Roosevelt, Seattle

The Roosevelt Neighborhood Association

MHA (Mandatory Housing Affordability) Legislation status and Appeal findings

“The City of Seattle seeks to address the need for affordable housing, and has proposed to do so by implementing MHA legislation. MHA will require new development proposals to include affordable housing with rent-restrictions and/or income-restrictions as part of the proposed development, or to contribute to a City fund for affordable housing.” *

A year ago, the Seattle Coalition for Affordability, Livability and Equity (SCALE) appealed the environmental review of the city’s plan to upzone the Urban Villages on the basis that the environmental review was inadequate. The groups appealing the environmental review said the MHA upzones could make Seattle “less affordable” by spurring too much redevelopment and could create parking, pollution and other problems. They described the review as inadequate, arguing throughout 55 points, that the impacts should be studied neighborhood by neighborhood.

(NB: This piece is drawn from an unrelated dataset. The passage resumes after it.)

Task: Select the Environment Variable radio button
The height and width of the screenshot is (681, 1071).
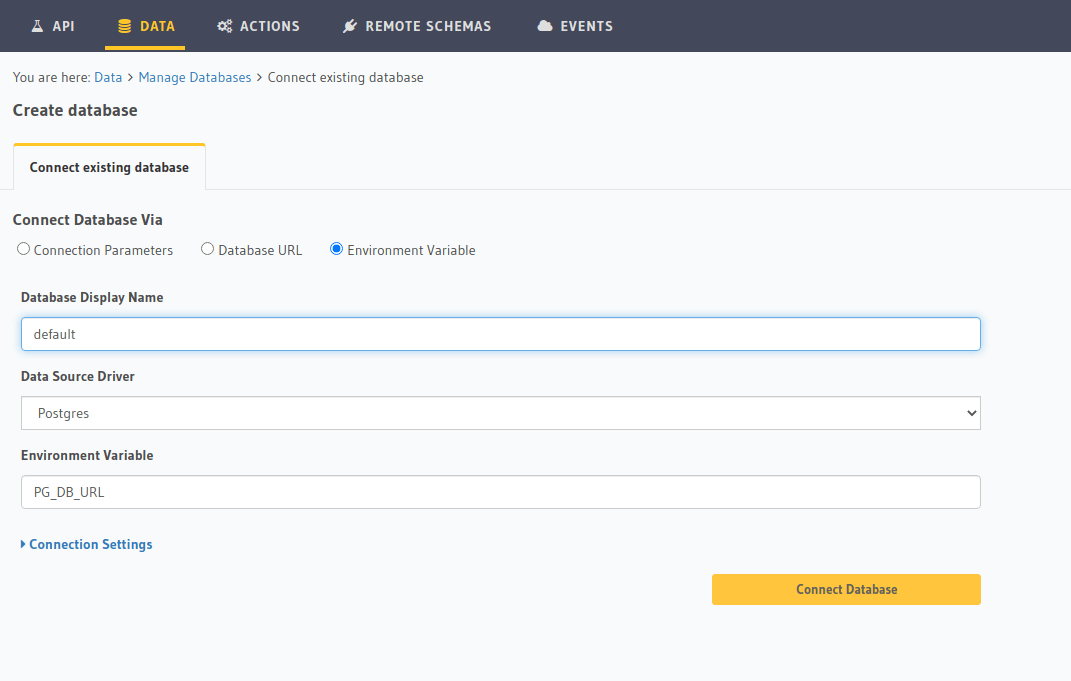Action: tap(336, 249)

The City’s MHA plan will finally proceed after the city’s administrative-law judge Ryan Vancil ruled on Wednesday Nov. 21st that the review was adequate, except for the plan’s impacts on historical sites, which will need to be completed. Other parts of the review, including economics, aesthetics, traffic and tree canopy were sufficient.

This ruling moves the City Council closer to being able to approve the legislation enacting the upzones in Urban Villages through Seattle. The City Council may take up the legislation in February or March, if the historic site analysis is completed by then.

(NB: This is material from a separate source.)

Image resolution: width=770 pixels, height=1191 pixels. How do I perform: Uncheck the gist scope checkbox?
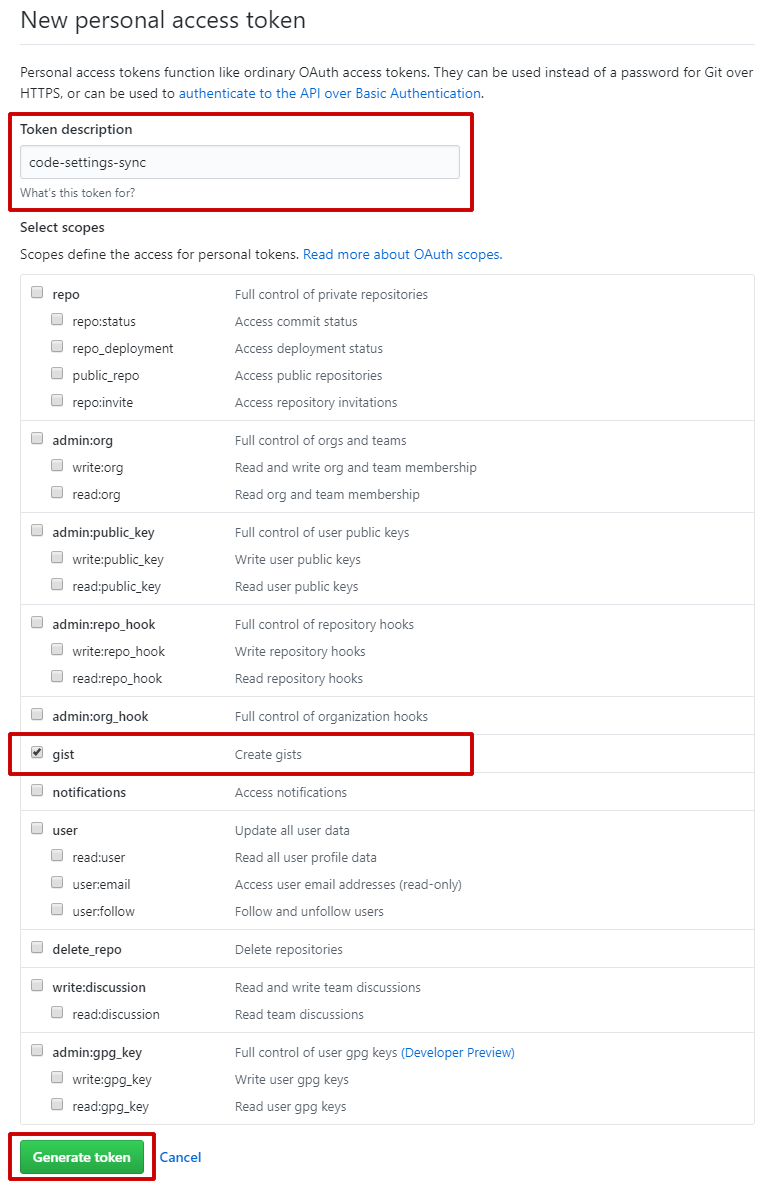[37, 753]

Under the MHA plan, developers would need to devote 5 to 11 percent of their projects to affordable housing or pay $5 to $32.75 per square foot into a city fund that would be used to help nonprofits build affordable housing elsewhere in Seattle.

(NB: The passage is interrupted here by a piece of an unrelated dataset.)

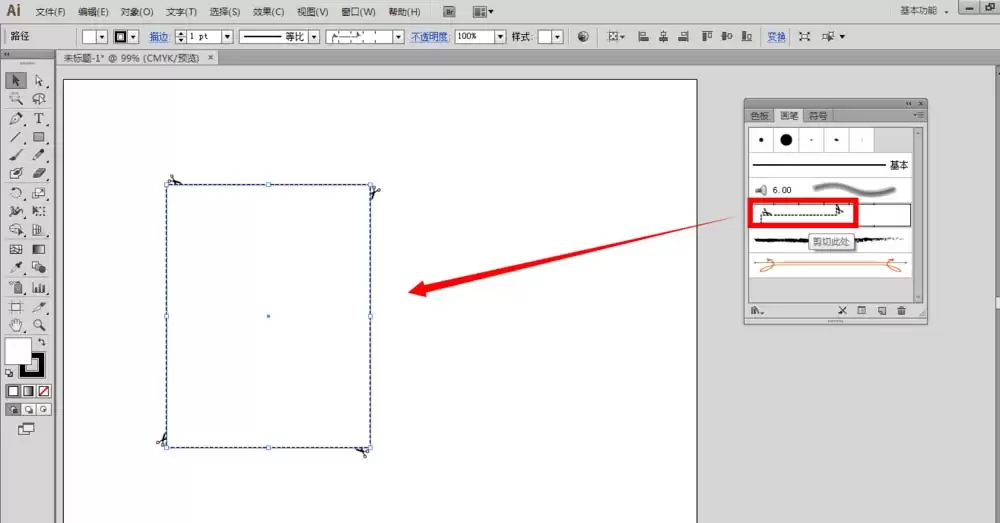
Task: Switch to the 色板 panel tab
Action: 760,115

The upzones would allow developers to build one or several stories higher than they can now. All blocks now zoned for apartments and commercial buildings would be affected, along with 6 percent of lots currently zoned for single-family houses.

MHA is expected to generate at least 6,000 new rent-restricted homes for low-income people over the next decade. A study by the Office of Planning and Community Development claims to show the impact of litigation delay, which began in Nov. 2017: the loss of between 653 and 717 units of low-income affordable housing.

While the “appellants witnesses clearly established that Seattle has extensive and unique historical resources” the FEIS acknowledged that historic character will be impacted as “potential decreases to the historic fabric of a neighborhood if historic buildings are redeveloped or demolished and new buildings are constructed, that are not architecturally sympathetic to the existing historic characteristics of a neighborhood. As a neighborhood’s historic fabric decreases, it is less likely to meet local and federal eligibility criteria for consideration as a historic district.” * findings and decision of the hearing examiner for the city of seattle

Council member Rob Johnson in a statement on Wednesday said it was one of the longest appeals in Seattle’s history, adding that the appeal had already cost the city $87 million worth of affordable housing funds. “With this legislation, we have an opportunity to allow for more desperately needed housing in urban village neighborhoods across our city, while requiring that all new development in those areas provide affordable housing,” Johnson said.